第41話 天翔る

 荒々しい呼吸とともに近づいてくるドラゴンに、恐れをなした1人の兵士がわめき声を上げながら神域の外へ向かって走り出した。ドラゴンの爛々とした目はそれを素早く捉え、喉の奥で低く唸ると、大きく開いた口から勢いよく炎を吹き出した。炎はまたたく間に兵士を飲み込み、その場は遺体も残さず焦土と化した。


 また1人、人が死んだ。


 ドラゴンがその気になれば人の命などこんなにも儚い。


 呆然と立ち尽くすオレの頭上に大きく鋭い爪が振りかざされた。オレは避けきった、つもりだったが右腕の包帯が爪に引っ掛かりそのまま近くの岩に叩きつけられた。


「うっ!」


 背中をしたたかに打ち付け一瞬呼吸が止まる。右腕は恐らくまた折れた。こちらに走ってこようとするルッカに折れてない方の手で合図を送る。


「オレが囮になる! 今のうちにみんなを連れて逃げてくれ」


 そう言って、なんとか立ち上がり、ナイフを構えドラゴンに対峙した。ルッカが顔色ひとつ変えず言った。


「断る」


 オレはドラゴンとにらみ合いながらルッカに返す。


「何言ってんだよ! もとはといえばオレは死にたかったんだからこれで良いんだよ! ルッカだって知ってるだろ」


 ドラゴンが今度は横殴りに爪を振りかざす。それを今度は確実に避け、オレはルッカと出会う前の日々を思い出していた。
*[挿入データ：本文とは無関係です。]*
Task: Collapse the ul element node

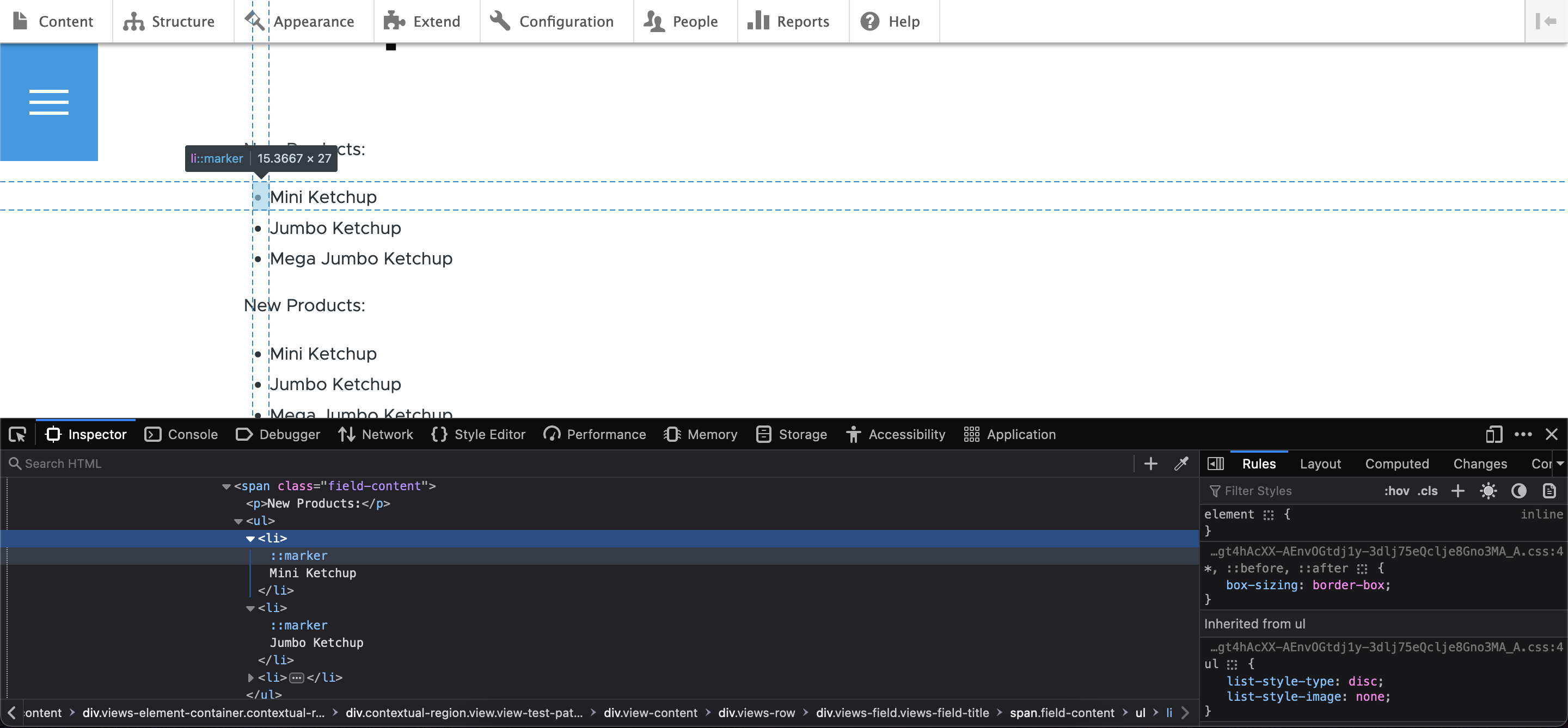Action: pyautogui.click(x=238, y=521)
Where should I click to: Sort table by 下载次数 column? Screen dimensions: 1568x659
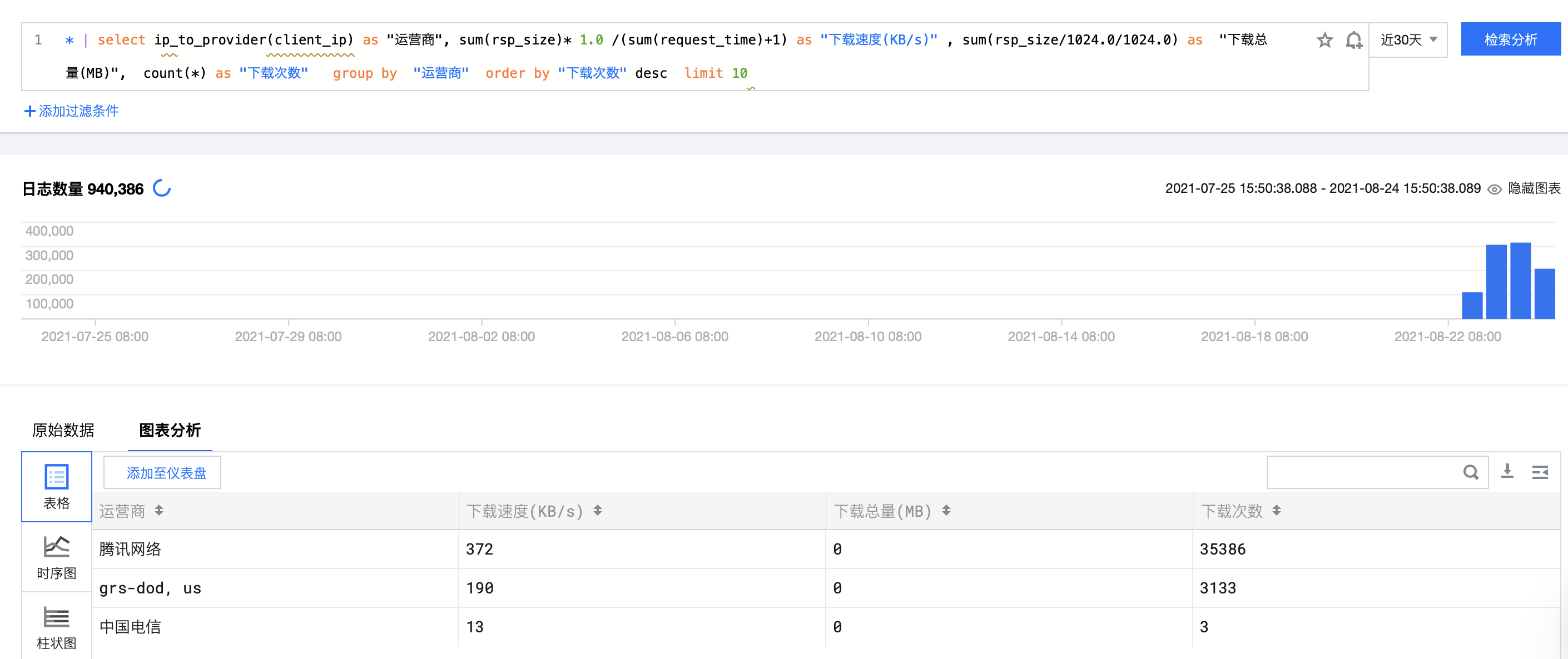pos(1277,511)
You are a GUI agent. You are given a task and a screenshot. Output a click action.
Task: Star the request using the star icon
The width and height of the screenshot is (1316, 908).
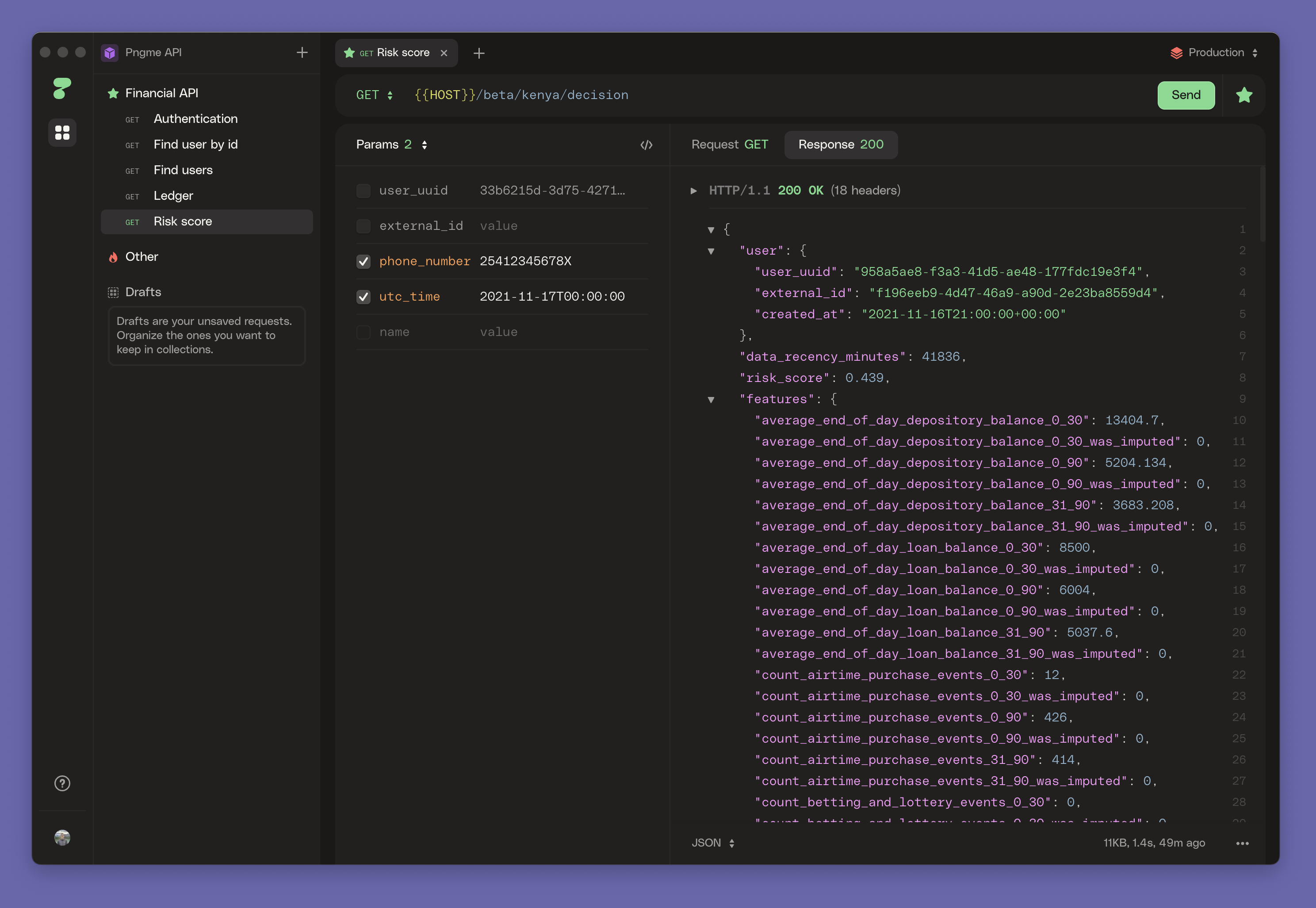pos(1244,95)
 もともとオレは死ぬために旅をしていたのだ。それなのに、ルッカとの出会いがオレに希望を与えた。だから、ここまでずるずる一緒に旅してきた。


 だけど、当初の目的が叶う時、それは今なんじゃないか? 


 オレを捕らえ損ねたドラゴンの爪が、振りかぶった先の岩を砕きその破片を辺りに散らした。飛んでくる破片をるるが鞭で振り落とす。オレはるるに叫んだ。


「るる! みんなと逃げろ」

「シンも一緒に逃げるなら」


 るるは両手でなんとか鞭を振るっている。彼女はここまで来るのに体力を使いすぎている。他人のことを心配するほどの余力は無い。再度説得にあたる。
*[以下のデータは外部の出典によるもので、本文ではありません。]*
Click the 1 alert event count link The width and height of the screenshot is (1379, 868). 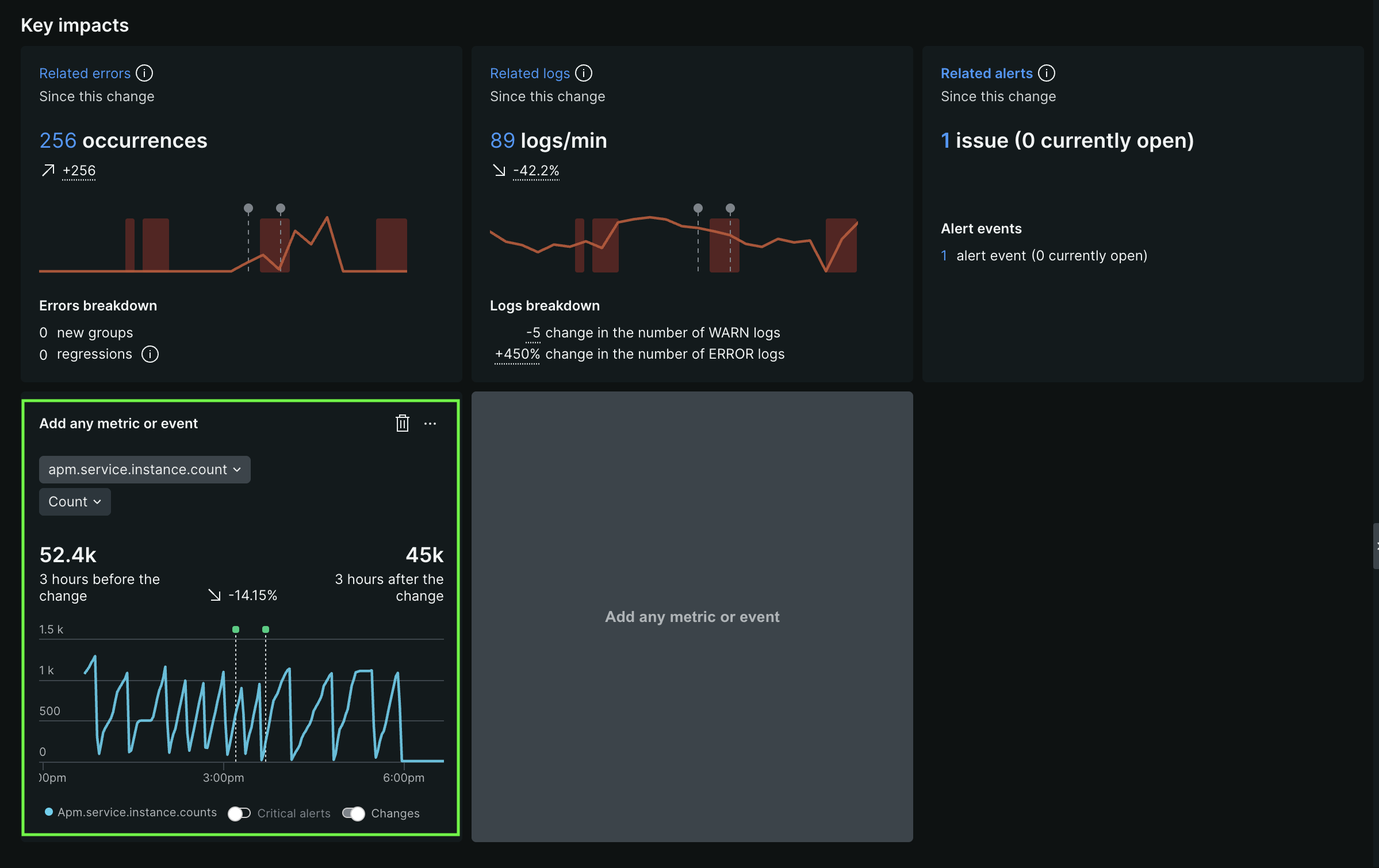[944, 256]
「1人が囮になっているうちに逃げる方が助かる可能性は高いだろ! オレのことはいいから早く逃げろ」

「なら断るわ」

「ウーパー」


 ウーパーがるるのマントから顔を出し、るるの言うとおりだとばかりに相づちをうった。


 誰もオレの言うことを聞かない。歯噛みするオレの脇腹目掛けて、ドラゴンの爪がまたしても襲いかかってくる。


 リエールとウルがオレを押し退けてオレと爪の間に入りその攻撃を防いだ。爪と刀と剣が嫌な音を立て、しのぎを削る。リエールとウルはしばらく地面を滑りながら踏ん張っていたもの、ドラゴンの圧倒的な力に耐えきれず横に飛びすさった。立ち上がりざま片膝をつき肩を上下させながらウルが呟く。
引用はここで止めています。